Rosja rozpoczęła działania mające na celu nacjonalizację projektu naftowo-gazowego Sachalin-2 na Dalekim Wschodzie, co zagraża interesom zagranicznych inwestorów. Może to wstrzymać także dostawy LNG do Japonii.
Sachalin-2 to jeden z największych na świecie zintegrowanych, nastawionych na eksport projektów naftowo-gazowych i pierwszy rosyjski projekt gazowy na morzu. Infrastruktura obejmuje trzy platformy offshore, lądowy zakład przetwórczy, setki mil rurociągu, terminal eksportowy ropy oraz pierwszy w Rosji zakład LNG o przepustowości 11,5 mtpa. Większość jego produkcji trafia do Japonii, Korei Południowej i Chin, a prawie cały eksport gazu jest sprzedawany w ramach kontraktów długoterminowych.

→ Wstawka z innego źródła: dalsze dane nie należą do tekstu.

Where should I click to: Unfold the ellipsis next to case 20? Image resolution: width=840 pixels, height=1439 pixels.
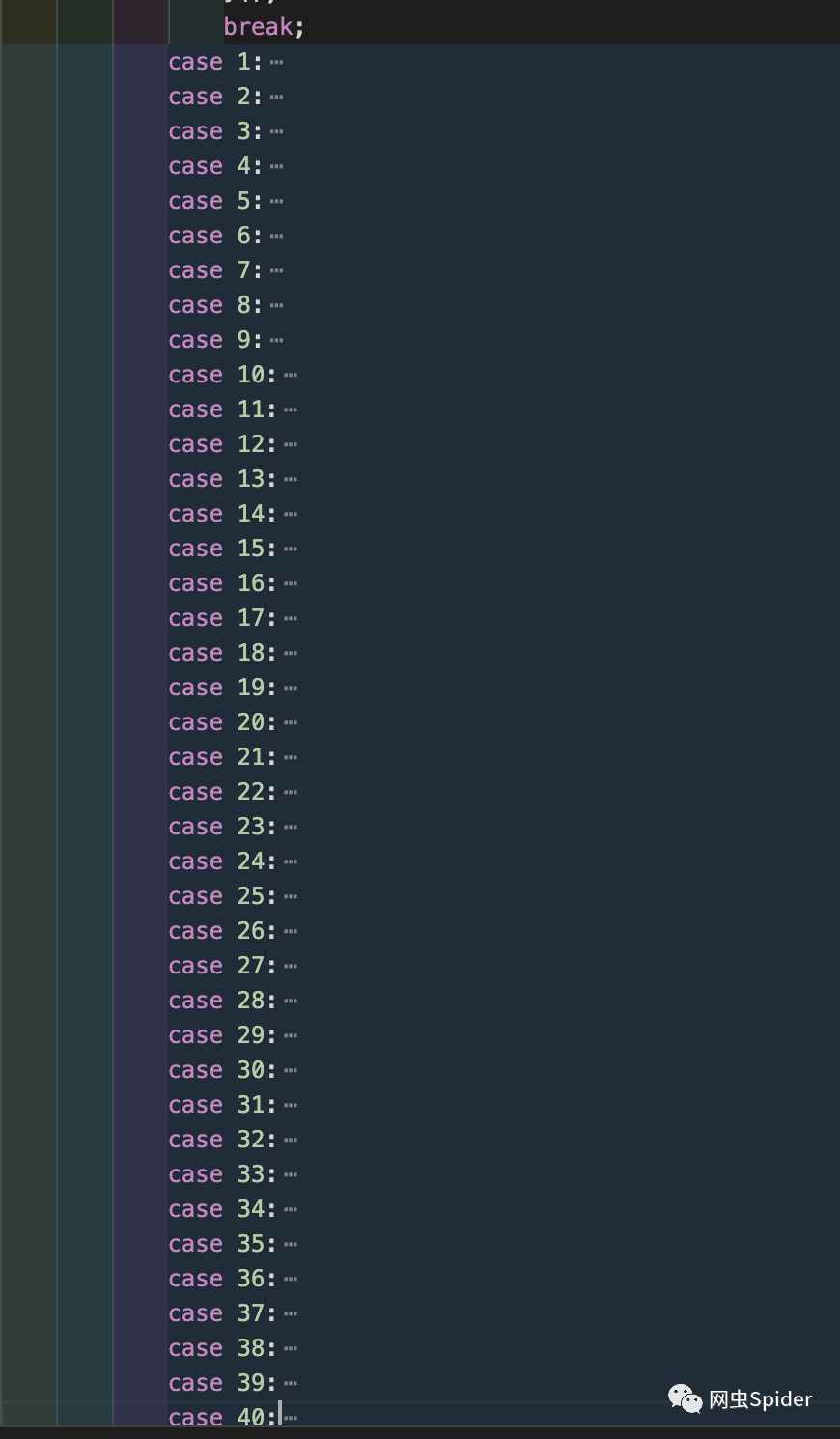(291, 723)
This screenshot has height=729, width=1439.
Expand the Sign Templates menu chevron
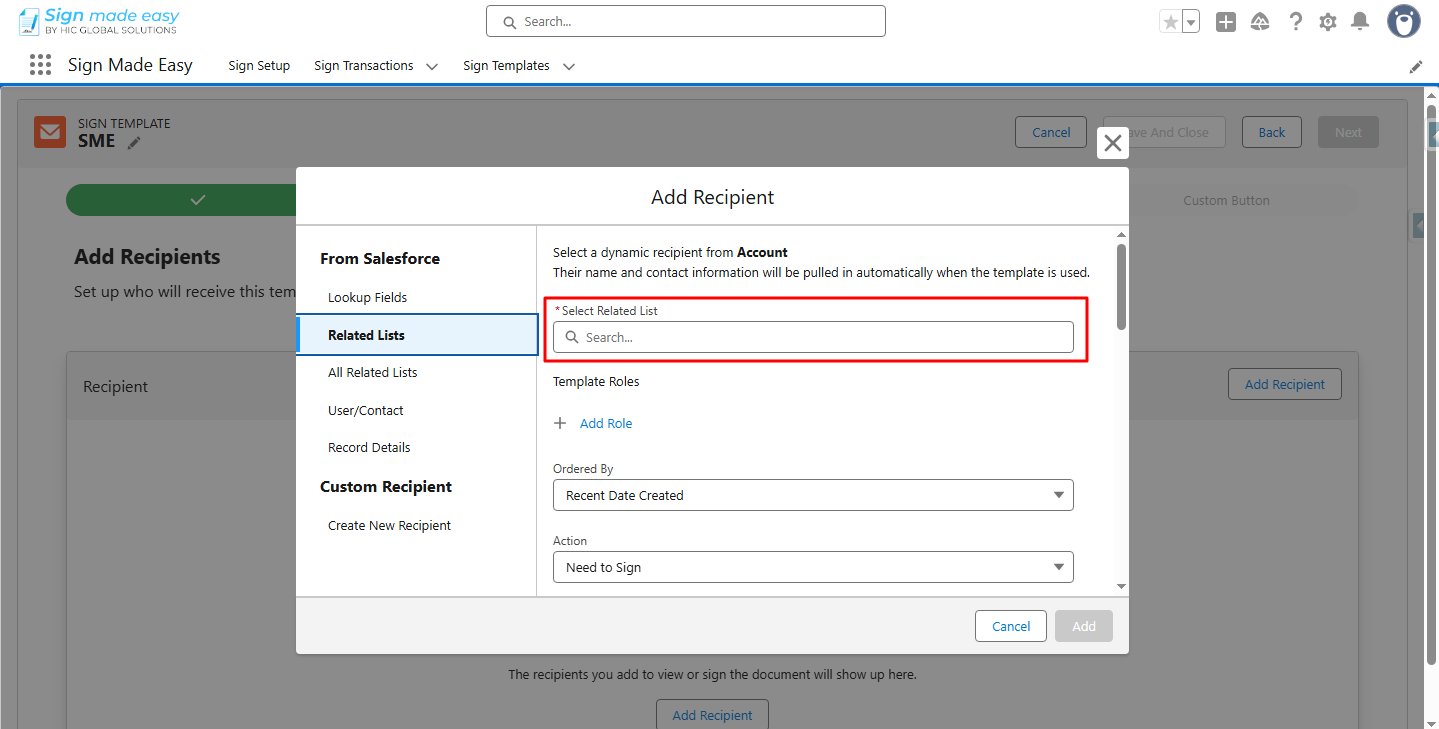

Właścicielem 50% projektu Sachalin-2 jest Gazprom, lecz kolejne 50% udziałów należy do zagranicznych koncernów: do Shella (27,5%), Mitsubishi (10%) i Mitsui (12,5%). Zgodnie z decyzją rosyjskiego rządu ich akcje mają przejść do nowo utworzonej spółki kierowanej przez Gazprom. Zagraniczni inwestorzy mają miesiąc na zwrócenie się z prośbą o przeniesienie udziałów do nowej firmy, a Kreml zadecyduje, czy zgodzi się na to.
Shell już zapowiedział, że planuje wyjść ze wszystkich spółek kapitałowych z Gazpromem i umorzył 1,6 mld USD wartości swoich udziałów w Sachalinie-2. Z kolei Mitsui i Mitsubishi nie ogłosiły planów opuszczenia projektu, a japoński rząd określił przedsięwzięcie jako ważne dla bezpieczeństwa energetycznego kraju.